2. Computing in Python #

from sklearn.metrics import mean_squared_log_error

rmsle = mean_squared_log_error(y_test, y_pred, squared=False)
print(f"RMSLE = {rmsle:.3f}")

mean_squared_log_error raises an error if inputs contain negatives. Clean or shift data beforehand.


3. When to use RMSLE #

  • Demand/sales forecasting: protects against underestimation that could cause stock-outs.
  • Growth metrics (traffic, population, installs): relative changes matter more than absolute differences.
  • Positive targets: only apply when all values are non-negative.

4. Intuition and caveats #

  • Captures percentage error feel while remaining in the same units (after exponentiation).
  • Penalises under-forecasting slightly more than over-forecasting due to logarithmic asymmetry.
  • Small values still need care; consider adding a minimum threshold before training.

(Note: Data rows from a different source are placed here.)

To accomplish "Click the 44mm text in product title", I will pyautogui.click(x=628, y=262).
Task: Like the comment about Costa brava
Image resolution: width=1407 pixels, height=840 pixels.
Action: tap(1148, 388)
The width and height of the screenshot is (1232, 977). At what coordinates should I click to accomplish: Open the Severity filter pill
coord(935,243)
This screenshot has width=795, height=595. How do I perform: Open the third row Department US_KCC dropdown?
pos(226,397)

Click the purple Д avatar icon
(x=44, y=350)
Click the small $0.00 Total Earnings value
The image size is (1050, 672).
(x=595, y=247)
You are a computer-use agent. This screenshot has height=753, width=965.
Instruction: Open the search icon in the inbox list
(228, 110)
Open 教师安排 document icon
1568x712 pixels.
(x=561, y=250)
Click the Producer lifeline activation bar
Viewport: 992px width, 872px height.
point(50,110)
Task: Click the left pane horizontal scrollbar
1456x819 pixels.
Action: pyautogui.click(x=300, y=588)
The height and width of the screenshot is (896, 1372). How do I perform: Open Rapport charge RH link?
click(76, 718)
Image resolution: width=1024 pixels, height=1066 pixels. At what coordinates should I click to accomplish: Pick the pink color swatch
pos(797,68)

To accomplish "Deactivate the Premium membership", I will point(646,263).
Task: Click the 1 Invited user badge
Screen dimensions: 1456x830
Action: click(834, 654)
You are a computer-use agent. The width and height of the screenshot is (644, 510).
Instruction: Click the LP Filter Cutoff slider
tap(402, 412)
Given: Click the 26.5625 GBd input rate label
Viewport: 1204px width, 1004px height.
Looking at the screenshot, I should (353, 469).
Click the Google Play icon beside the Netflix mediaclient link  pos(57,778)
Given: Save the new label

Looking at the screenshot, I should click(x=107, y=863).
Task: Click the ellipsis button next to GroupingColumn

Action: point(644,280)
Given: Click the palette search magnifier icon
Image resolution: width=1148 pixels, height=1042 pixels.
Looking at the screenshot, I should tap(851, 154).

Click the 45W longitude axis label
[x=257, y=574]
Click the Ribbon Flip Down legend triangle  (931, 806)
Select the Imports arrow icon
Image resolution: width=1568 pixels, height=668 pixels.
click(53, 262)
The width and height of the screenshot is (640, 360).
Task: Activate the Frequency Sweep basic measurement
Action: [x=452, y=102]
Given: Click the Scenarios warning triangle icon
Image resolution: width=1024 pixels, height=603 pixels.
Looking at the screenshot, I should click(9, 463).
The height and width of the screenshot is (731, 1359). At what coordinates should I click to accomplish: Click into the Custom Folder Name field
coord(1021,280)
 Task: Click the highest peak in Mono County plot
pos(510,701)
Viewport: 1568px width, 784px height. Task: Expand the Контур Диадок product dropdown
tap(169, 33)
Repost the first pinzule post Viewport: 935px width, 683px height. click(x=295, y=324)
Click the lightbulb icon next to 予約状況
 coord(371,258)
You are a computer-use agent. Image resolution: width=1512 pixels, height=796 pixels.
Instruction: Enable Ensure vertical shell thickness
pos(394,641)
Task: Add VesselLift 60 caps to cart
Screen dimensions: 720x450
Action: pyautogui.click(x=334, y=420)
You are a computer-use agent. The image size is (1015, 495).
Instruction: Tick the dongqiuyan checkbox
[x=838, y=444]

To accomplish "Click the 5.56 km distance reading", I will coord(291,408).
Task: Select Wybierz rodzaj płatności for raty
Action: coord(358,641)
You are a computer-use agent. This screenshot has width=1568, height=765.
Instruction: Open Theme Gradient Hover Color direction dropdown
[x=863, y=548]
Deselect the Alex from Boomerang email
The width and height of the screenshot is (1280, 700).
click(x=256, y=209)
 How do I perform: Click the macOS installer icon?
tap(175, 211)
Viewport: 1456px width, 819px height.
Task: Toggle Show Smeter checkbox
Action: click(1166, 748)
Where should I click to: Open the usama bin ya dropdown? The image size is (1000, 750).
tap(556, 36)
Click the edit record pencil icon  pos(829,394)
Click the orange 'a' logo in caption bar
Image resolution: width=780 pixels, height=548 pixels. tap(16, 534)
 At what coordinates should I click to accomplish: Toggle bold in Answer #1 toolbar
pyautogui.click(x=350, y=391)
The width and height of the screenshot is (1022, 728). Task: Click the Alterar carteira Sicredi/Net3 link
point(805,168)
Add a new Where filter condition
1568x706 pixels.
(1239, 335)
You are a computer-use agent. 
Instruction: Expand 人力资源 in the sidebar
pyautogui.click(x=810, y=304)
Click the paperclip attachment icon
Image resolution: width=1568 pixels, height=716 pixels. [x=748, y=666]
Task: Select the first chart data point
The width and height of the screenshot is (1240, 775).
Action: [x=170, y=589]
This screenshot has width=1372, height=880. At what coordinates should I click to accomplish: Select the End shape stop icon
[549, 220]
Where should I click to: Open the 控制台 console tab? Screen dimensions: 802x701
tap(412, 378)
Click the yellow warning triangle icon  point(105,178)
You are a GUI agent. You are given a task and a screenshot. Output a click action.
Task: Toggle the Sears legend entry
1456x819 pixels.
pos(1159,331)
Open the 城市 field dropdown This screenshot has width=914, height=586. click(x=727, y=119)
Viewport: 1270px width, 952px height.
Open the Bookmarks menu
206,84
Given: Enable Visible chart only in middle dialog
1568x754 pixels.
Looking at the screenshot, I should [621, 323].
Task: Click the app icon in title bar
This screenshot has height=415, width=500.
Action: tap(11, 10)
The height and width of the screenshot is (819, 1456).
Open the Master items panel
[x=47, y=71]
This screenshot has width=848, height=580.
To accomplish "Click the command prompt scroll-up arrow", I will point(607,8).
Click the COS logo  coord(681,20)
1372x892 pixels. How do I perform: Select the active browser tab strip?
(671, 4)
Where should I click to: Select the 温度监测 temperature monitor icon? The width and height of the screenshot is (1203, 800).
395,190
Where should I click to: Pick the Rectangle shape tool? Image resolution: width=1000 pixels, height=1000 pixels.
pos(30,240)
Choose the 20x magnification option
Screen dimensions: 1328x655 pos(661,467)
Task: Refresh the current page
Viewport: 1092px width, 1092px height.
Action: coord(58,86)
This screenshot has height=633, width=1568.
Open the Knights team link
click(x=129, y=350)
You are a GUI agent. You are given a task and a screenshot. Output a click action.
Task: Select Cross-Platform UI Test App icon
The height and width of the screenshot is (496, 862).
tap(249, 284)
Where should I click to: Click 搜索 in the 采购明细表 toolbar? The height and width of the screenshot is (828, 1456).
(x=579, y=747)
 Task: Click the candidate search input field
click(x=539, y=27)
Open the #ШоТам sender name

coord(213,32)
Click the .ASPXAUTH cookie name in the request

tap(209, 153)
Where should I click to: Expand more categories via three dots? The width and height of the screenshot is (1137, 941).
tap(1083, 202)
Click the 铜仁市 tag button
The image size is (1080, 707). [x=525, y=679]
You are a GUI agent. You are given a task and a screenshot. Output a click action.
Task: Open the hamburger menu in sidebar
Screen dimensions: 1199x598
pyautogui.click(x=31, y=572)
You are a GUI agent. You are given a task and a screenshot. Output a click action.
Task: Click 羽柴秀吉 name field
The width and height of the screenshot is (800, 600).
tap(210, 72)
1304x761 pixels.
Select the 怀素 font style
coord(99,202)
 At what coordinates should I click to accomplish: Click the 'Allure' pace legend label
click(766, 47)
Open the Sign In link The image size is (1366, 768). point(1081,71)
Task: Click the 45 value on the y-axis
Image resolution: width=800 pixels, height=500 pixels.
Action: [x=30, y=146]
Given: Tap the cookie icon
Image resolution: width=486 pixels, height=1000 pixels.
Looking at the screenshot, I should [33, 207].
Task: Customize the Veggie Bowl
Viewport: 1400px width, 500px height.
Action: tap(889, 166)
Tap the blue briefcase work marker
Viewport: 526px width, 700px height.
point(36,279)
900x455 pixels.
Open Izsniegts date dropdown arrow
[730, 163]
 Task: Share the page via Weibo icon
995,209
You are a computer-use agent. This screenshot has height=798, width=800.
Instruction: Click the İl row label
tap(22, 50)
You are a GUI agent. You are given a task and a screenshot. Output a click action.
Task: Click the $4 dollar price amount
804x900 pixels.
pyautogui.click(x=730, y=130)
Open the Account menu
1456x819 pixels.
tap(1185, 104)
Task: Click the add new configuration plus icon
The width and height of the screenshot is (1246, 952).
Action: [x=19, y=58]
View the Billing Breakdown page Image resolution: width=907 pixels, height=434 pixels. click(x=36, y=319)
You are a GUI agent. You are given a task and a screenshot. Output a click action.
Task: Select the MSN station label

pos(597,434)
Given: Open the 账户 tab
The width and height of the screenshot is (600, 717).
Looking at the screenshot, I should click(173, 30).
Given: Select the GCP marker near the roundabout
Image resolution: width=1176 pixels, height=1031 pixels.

5. Comparison with other metrics #

MetricFocusPitfalls
RMSEAbsolute squared errorDominated by large-scale values
MAERobust absolute errorIgnores relative perspective
RMSLERelative/ratio errorUndefined for negatives

Summary #

  • RMSLE blends RMSE with log scaling to emphasise relative accuracy and under-forecast penalties.
  • Easy to compute, but requires strict non-negativity checks.
  • Pair it with MAE or RMSE to balance relative and absolute error reporting.